Contrails: Twisted Humor Stalks the Skies
By Steve Weaver
I’ll admit it, during the years that I was instructing, as much as I loved to fly and to teach flying, there were times when I needed a break. The years that I was running the little country flight school in the late sixties and teaching eight to ten hours a day for weeks without a break, I sometimes longed for a change of pace. It was hard, unrelenting work.
But the schedule of the flight school dictated the hours that we flew and in the summer, we tried to take advantage of the long days. We harvested every hour that we could to help us stand against the long, dark winter that was to follow, and summer days when I could just relax were few.
So sometimes I did dumb things that amused me, just to break up the routine a bit. It was nothing that I could go on the road with, but those incidents served to give me chuckles and most of the time, they gave them to the whole airport.
I recall one example of my misplaced humor when on a student’s first lesson, for no reason at all, I changed some aircraft nomenclature. I had probably walked five new students that day through the same lesson and had faithfully started their introduction to the airplane with a detailed walk around, examining and naming each important part of the machine and discussing its function. With this unfortunate student though, when I came to the elevators, I suddenly decided they should be called “flippers,” and I somberly pronounced them so to my attentive pupil.

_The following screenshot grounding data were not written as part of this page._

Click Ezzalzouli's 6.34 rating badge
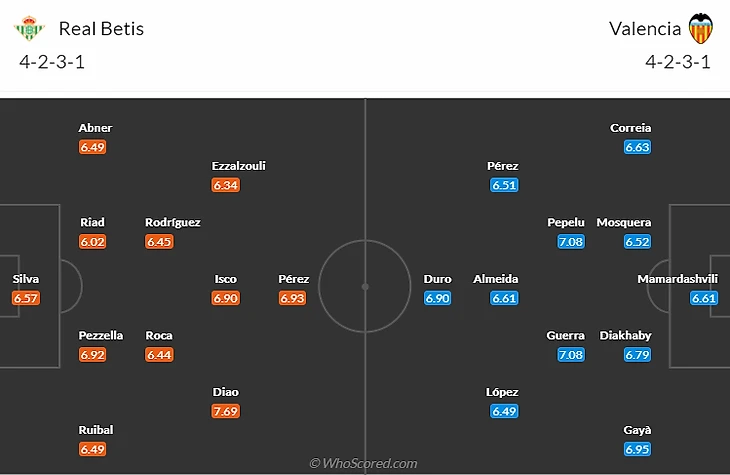 point(226,185)
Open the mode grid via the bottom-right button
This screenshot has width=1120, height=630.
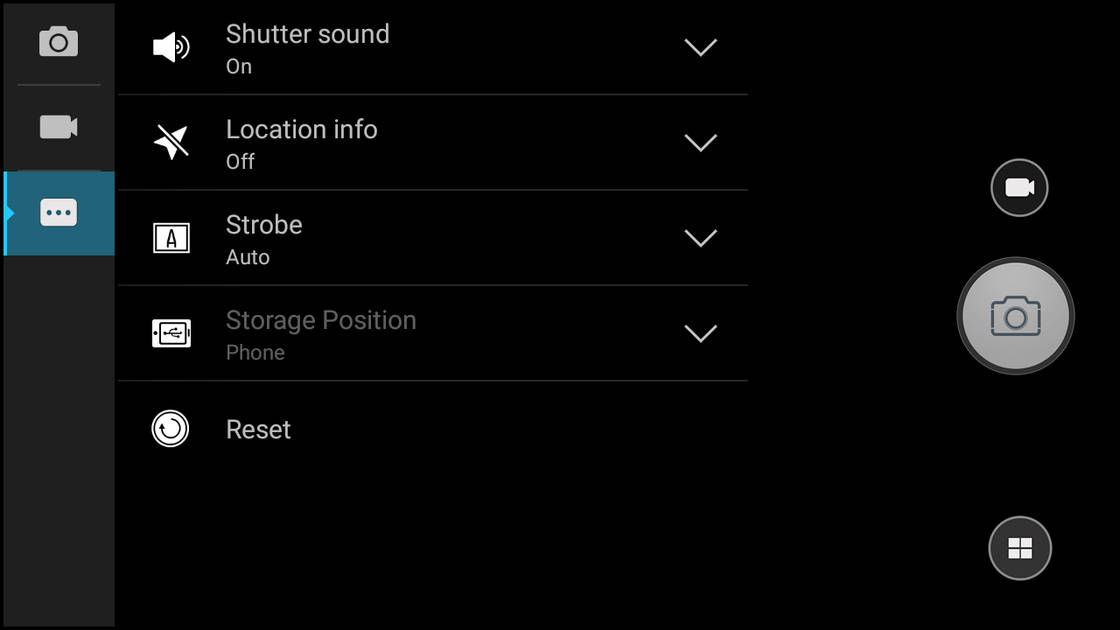point(1020,548)
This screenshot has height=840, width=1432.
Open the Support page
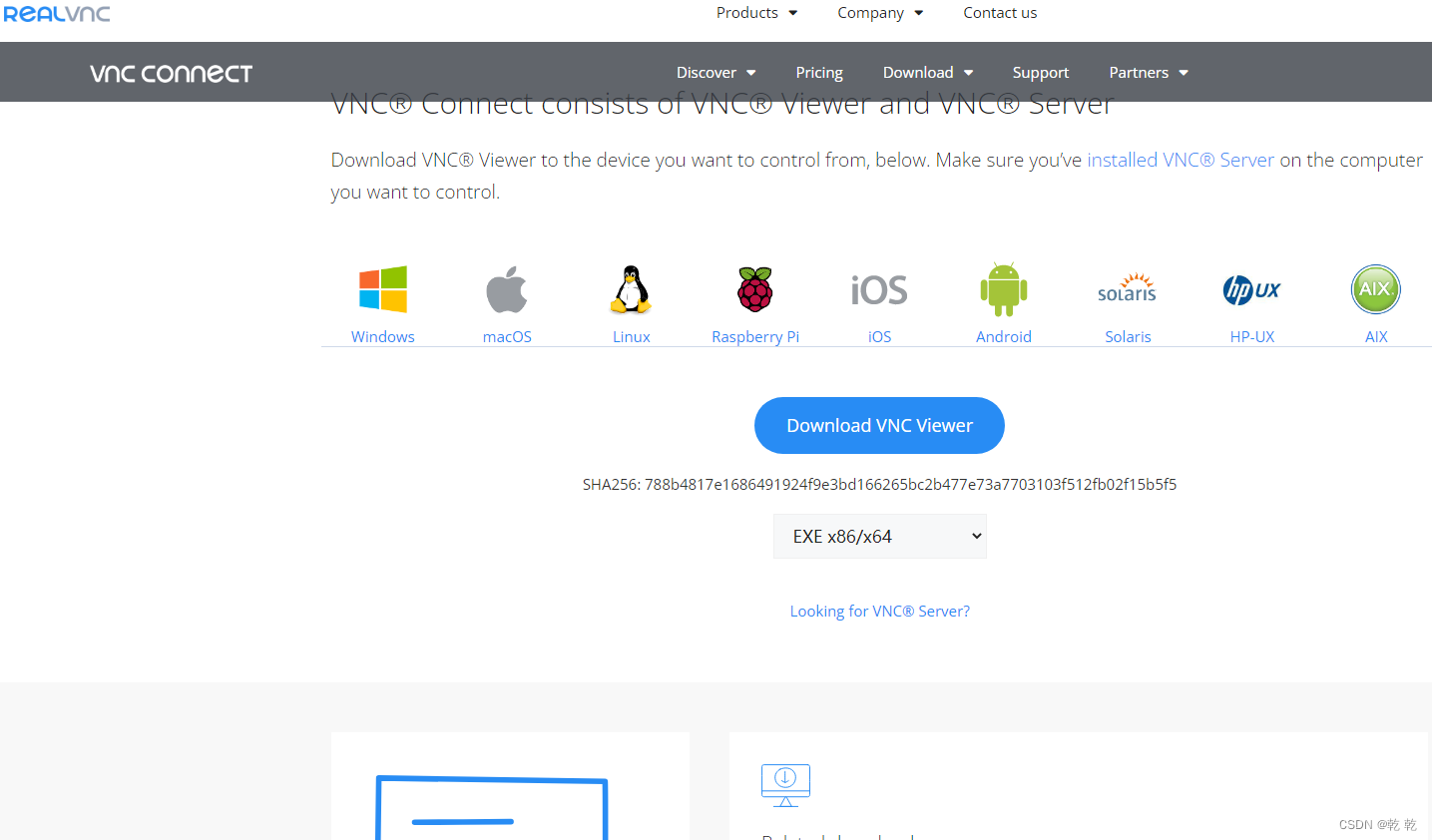coord(1040,72)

He had a good memory for all the parts that we covered on the preflight and for the next couple of weeks, I got to hear him trying to convince other students that what they were calling elevators were actually flippers. He knew it for sure because his instructor had told him so. It wasn’t a day at the beach, but it seemed to entertain me at the time.
Then there was the night I was flying in the inky darkness with an advanced student in the Grumman Trainer. I had flown this area so often that even at night I could recognize my location by the lights on the ground, and I noticed that we were coming up on the town of Weston and the Jackson’s Mill Airport. I suddenly remembered reading about the Unicom-activated runway light system that had just been installed at that airport, and I decided to try it. Before I could do so though, another, much more evil thought occurred to me.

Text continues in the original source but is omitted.